Pazar, Mayıs 20, 2007









YENİ PROJE: MUĞLA’NIN YERLİ MEYVELERİ:
KÜLTÜREL MİRAS, VERİTABANI VE KORUMA PROJESİ


Ülkemizde yüzyılların emeğiyle geliştirilen yerli meyve çeşitlerinin hızla yok olduğu, doğal bitkilerimiz kadar insanların kültüre aldığı, yaratıcılarının isimleri (Keram nene payamı, Mustabey armudu, vb.) ya da yetiştirildiği yer ile anılan (örn. Kasaba kavunu) yerli ırkların da ülkemizin zenginliği olduğu düşüncesinden hareketle, meyve ırklarının yerli adlarıyla saptanması, tescili, yerinde korunması, değerinin anlaşılması ve yetiştirilerek pazara sunulması amaçlanmaktadır. Projenin bir pilot proje olarak Muğla ilinde başlatılması, veri tabanı geliştirilip alanda yöntemlerin sınanmasından sonra başka illere de yaygınlaştırılması hedeflenmektedir.

Kırsal nüfusun azalması ve yaşlı nüfustan oluşması, iç ve dış pazarın tek tip meyveye gereksinimi, makineleşme, standart yabancı türlerin tavsiyesi gibi çok çeşitli etkenler geleneksel yerli ırkların azalmasına, hatta bir kısmının tümüyle yok olmasına neden olmuştur.
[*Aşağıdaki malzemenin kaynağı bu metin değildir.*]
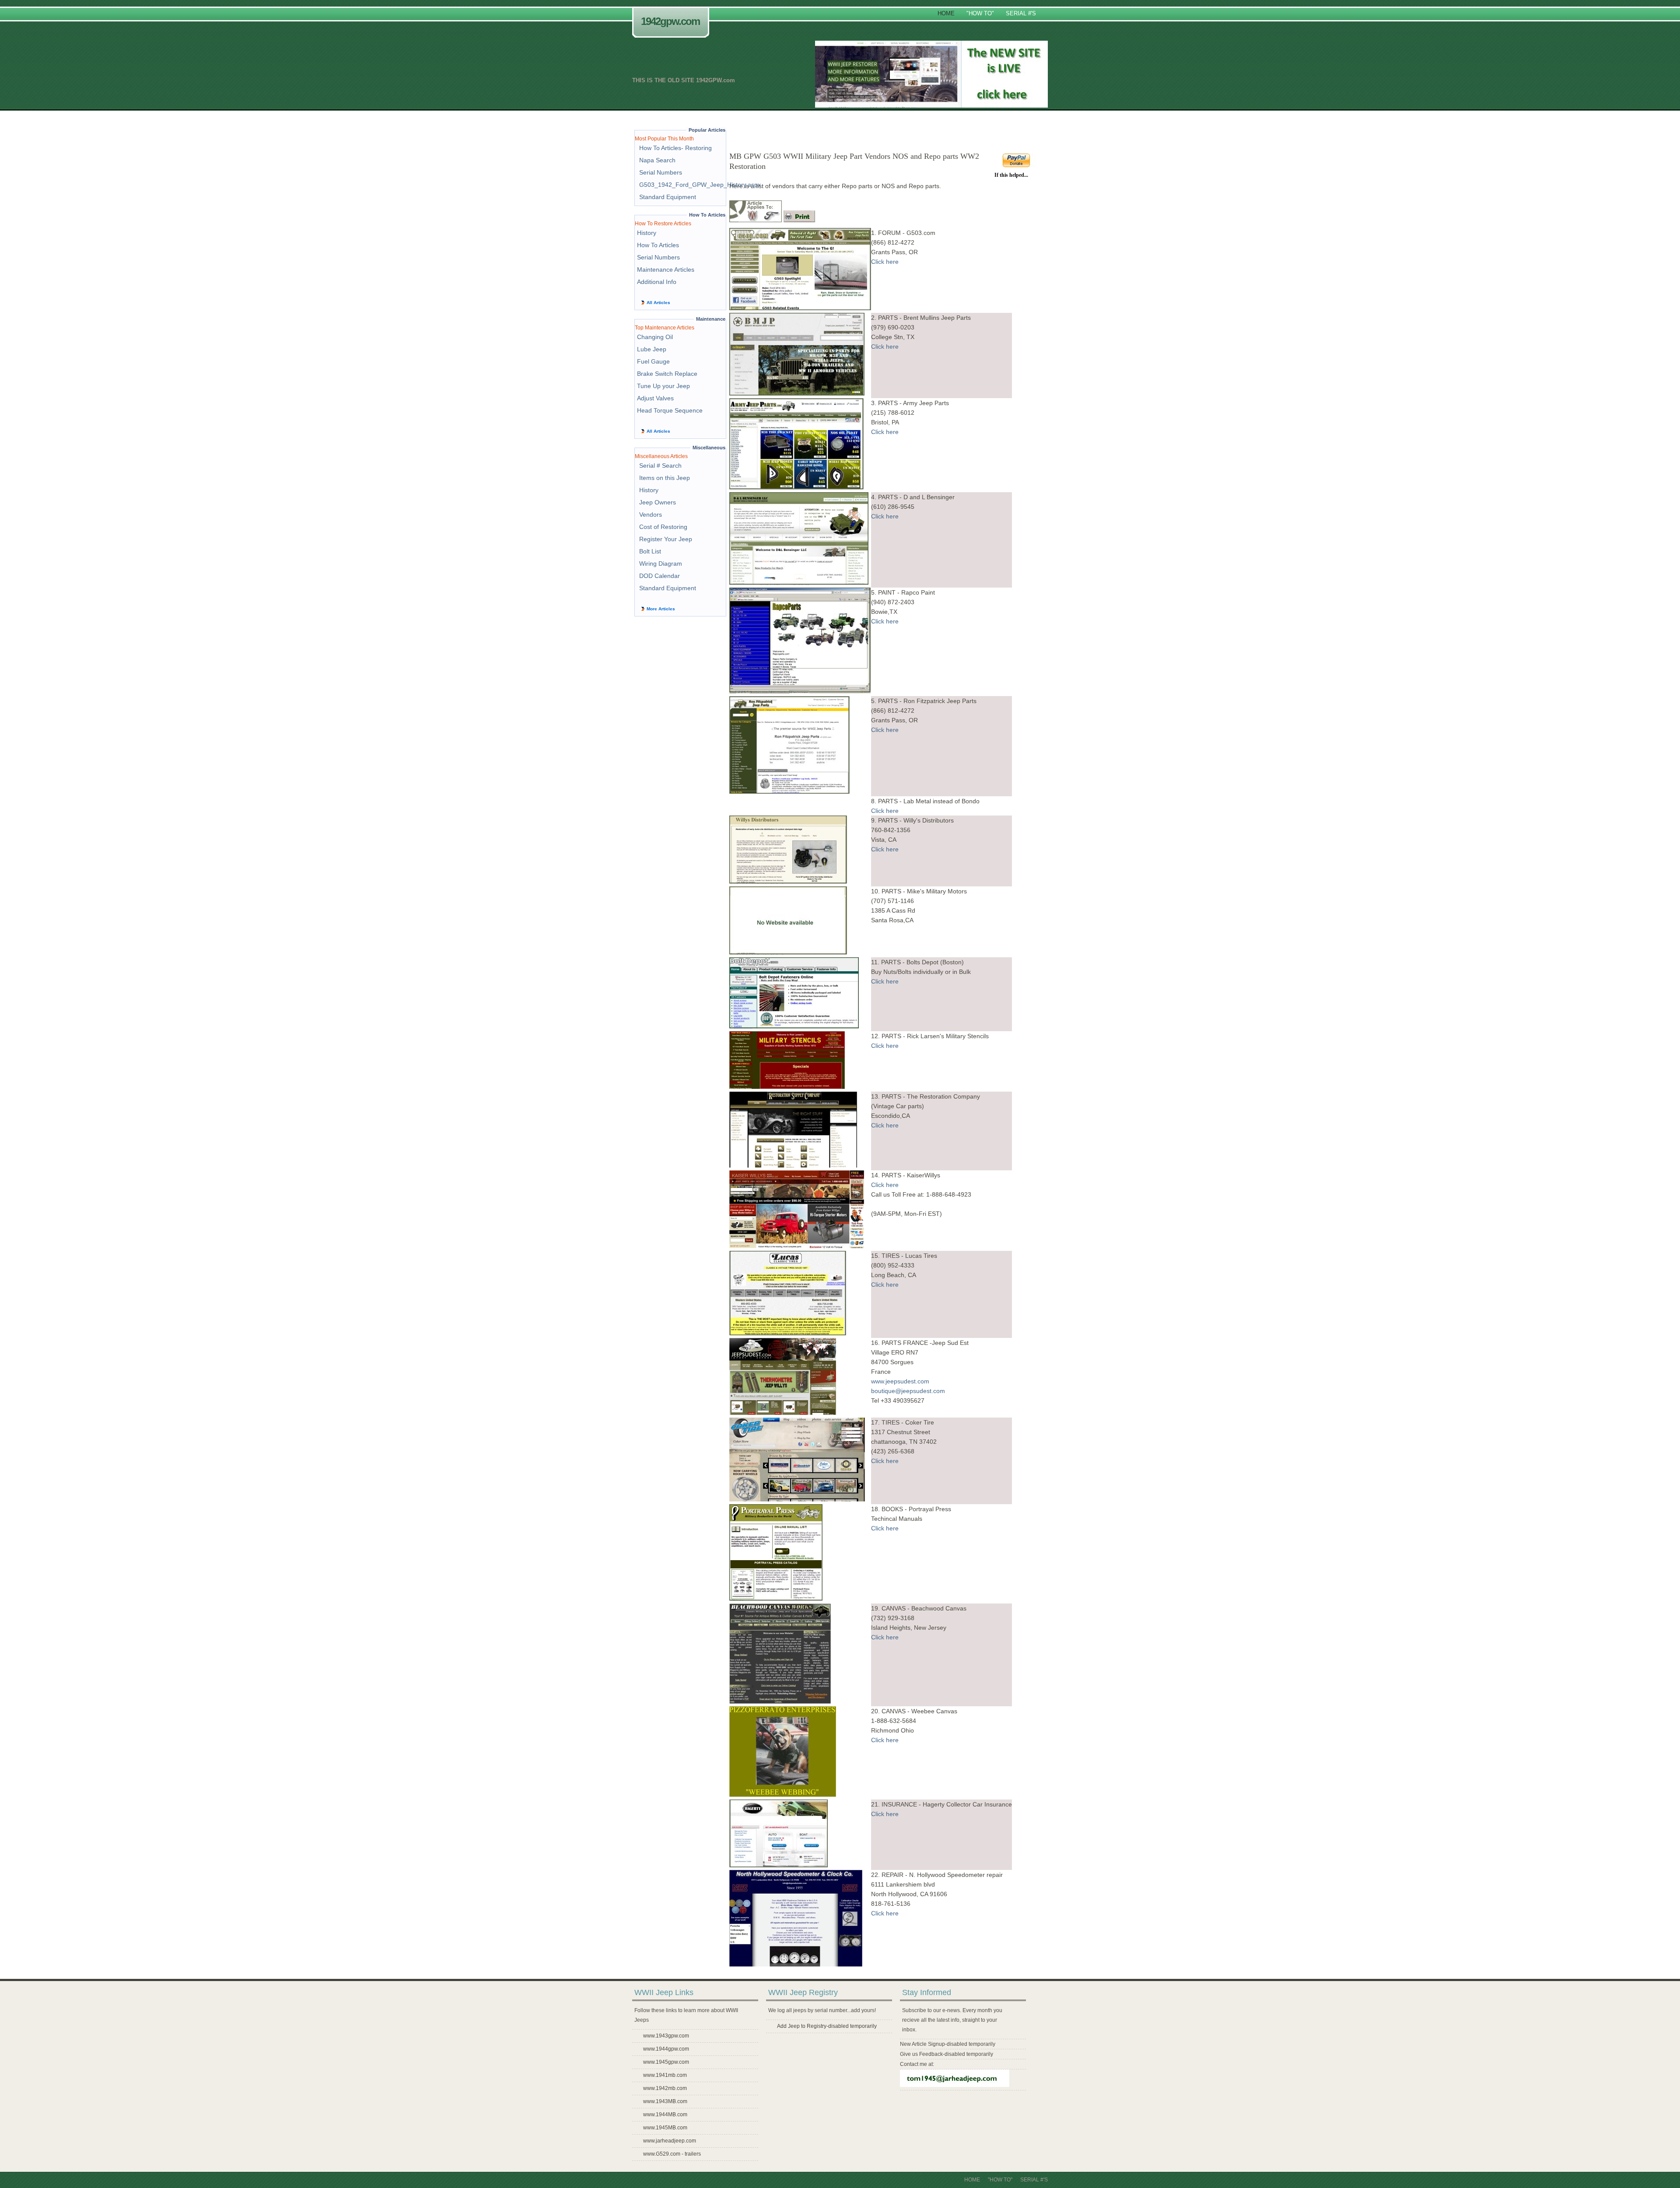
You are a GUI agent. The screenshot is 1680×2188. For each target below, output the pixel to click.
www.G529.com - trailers (672, 2154)
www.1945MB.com (665, 2128)
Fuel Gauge (653, 361)
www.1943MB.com (665, 2101)
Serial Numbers (660, 172)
Pazarlarımızda geleneksel meyvelerimizin yerini yabancı türler almıştır. Yabancı çeşitlerle birlikte Türkiye'ye yeni bitki hastalıkları gelmekte, dışa bağımlı gübre ve tarım ihtiyaçlarına gereksinim artmaktadır. Bilinçsiz ilaç kullanımı ilerde daha da tehlikeli sağlık sorunlarına yol açabilir. Yerli kültür meyvelerinin ve doğru, doğa dostu yöntemlerin kullanımı, bunların yeniden kazanılması pek çok kazanımı da beraberinde getirebilir. İlaçlanmayan meyve ağaçlarından bal üretiminin artışı, yerel tadların geri gelişi, sağlıklı beslenme, enerji ve su ekonomisi gibi. Gelecekte tüm Akdeniz ülkelerinde önemli derecede su sıkıntısı sorunu olacağı öngörülmektedir. Yerel koşullara uyumlu yerli çeşitlerin korunmasının ve yerel tarım yöntemlerinin irdelenmesinin bu açıdan da önemi büyüktür. İklim değişimi bugün basında önemli gündem maddelerinden biridir. Gelecekteki sorunları yerel kaynakların daha iyi değerlendirerek aşmaktan başka seçenek yoktur.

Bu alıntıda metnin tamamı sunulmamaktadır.